“Students often question us if Shahrukh Khan could participate in Exchange for Change, or if Karachi also have tall buildings like they do in Mumbai,” Swaleha Alam Shahzada, Executive director of Citizen Archive of Pakistan narrated to the audience at the Launch of Exchange for Change 2012-2013, a platform that has helped broaden horizons in more than one way.
In 2010, the Citizens Archive of Pakistan [CAP], in collaboration with Routes2Roots, an Indian non-profit organisation working for peace and dialogue between Pakistan and India, introduced “Exchange for Change” (EFC), an interactive exchange between 2400 school children of Pakistan and India.
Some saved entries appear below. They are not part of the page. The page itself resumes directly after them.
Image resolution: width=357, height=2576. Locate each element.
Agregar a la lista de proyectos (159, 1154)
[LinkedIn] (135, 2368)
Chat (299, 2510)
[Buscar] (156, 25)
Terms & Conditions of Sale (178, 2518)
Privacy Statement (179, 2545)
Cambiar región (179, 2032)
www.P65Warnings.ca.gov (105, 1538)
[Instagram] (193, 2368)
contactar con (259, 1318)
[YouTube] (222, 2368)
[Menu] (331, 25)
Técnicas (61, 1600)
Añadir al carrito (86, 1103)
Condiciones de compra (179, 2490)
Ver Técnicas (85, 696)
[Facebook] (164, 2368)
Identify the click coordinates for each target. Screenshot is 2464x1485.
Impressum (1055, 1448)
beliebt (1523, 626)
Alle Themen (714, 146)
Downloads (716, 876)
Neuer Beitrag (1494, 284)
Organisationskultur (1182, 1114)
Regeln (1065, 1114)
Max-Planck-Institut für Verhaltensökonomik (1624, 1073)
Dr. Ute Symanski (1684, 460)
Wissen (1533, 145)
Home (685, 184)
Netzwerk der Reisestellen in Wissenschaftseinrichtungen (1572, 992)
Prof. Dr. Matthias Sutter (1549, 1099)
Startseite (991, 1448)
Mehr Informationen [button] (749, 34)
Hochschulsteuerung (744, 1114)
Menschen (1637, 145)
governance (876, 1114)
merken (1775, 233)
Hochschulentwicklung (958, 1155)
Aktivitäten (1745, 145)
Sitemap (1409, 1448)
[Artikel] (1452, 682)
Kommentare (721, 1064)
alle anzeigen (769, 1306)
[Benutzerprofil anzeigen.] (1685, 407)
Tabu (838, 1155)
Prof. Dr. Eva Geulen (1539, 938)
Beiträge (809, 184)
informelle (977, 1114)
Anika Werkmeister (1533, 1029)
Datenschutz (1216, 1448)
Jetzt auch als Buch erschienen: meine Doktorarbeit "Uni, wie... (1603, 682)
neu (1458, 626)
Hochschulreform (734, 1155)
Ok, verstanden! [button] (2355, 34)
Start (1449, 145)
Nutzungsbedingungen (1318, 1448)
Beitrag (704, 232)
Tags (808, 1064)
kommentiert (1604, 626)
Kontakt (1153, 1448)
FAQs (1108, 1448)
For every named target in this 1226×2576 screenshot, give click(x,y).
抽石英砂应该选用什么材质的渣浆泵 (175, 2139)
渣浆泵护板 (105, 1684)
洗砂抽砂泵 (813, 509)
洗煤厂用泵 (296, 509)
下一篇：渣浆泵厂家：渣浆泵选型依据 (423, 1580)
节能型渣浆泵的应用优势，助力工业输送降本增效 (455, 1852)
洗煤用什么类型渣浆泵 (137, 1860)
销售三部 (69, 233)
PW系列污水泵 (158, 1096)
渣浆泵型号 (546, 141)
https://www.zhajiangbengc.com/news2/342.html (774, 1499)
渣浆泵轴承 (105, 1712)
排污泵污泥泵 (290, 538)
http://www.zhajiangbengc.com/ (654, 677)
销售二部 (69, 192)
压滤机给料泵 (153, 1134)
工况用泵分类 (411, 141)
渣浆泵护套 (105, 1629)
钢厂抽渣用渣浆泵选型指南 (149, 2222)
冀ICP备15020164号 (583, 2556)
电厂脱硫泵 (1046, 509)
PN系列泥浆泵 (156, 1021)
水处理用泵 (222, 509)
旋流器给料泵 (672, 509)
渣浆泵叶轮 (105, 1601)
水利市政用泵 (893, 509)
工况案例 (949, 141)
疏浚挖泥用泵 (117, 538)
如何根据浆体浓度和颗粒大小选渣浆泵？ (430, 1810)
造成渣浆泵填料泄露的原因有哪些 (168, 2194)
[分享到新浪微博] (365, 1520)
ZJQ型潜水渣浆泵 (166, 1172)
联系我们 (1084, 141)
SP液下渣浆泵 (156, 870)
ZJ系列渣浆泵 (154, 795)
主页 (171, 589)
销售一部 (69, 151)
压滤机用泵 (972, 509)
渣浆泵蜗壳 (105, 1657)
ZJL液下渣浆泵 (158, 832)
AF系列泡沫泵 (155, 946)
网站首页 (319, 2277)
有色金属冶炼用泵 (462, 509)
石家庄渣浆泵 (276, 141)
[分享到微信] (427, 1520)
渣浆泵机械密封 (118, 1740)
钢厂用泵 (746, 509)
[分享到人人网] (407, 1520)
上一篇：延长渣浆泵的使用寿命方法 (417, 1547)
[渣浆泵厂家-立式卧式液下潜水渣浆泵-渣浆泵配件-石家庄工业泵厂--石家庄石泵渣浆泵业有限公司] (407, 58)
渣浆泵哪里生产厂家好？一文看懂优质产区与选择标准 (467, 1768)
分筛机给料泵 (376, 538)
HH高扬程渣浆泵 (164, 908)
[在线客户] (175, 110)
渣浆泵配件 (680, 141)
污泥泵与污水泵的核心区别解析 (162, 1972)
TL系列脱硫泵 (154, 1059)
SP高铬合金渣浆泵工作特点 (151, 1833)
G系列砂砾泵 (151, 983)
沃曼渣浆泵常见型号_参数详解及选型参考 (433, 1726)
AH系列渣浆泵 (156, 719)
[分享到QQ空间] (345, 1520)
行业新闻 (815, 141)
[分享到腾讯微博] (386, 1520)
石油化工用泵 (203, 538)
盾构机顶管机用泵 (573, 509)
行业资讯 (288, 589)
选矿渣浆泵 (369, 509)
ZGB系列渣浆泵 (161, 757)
The idea is to open avenues for students within Pakistan and India for dialogue and understanding of a shared history and culture.
Explaining the project further, Shahzada informed the audience that the program has also helped the students of both countries acquire a clearer understanding of their shared history, culture and lifestyle. So, far during the projects life, a continuous exchange of letters, postcards, photographs, oral histories and a visit to Dehli and Lahore has helped dispel misinformation and encourage students to form their own opinions.
During the projects year-long life, a few analysis were made in between and after the project got completed that how interactions lead to a positive change in restructuring misconceptions and bringing about a change in perceptions and how before the project students across the borders looked at each other in a hostile manner, while after participating in EFC, 54 per cent said that their opinion about India has been positively changed.
Around 10 schools will participate from India and Pakistan both in this year’s round of EFC exchanging letters, photos and videos. At the end a 40-member delegation will visit India and Pakistan both.
With Ali Zafar being the chief guest at the event the media was seen going wild with clicks, pushing to get the best possible footage for themselves. Zafar shared his experience in India and how much Indians love the music of our country, our food and the beauty of our people. He further added that the future of the relationship between the two countries depends on what the young generation feels about their neighbours.
And this perhaps is why the exchange is important, so that the youth can get to know each other, each others customs, ideas, beliefs, and biases. Initiative such as these could one day help in removing such biases and other obstacles we have created in our own paths for decades.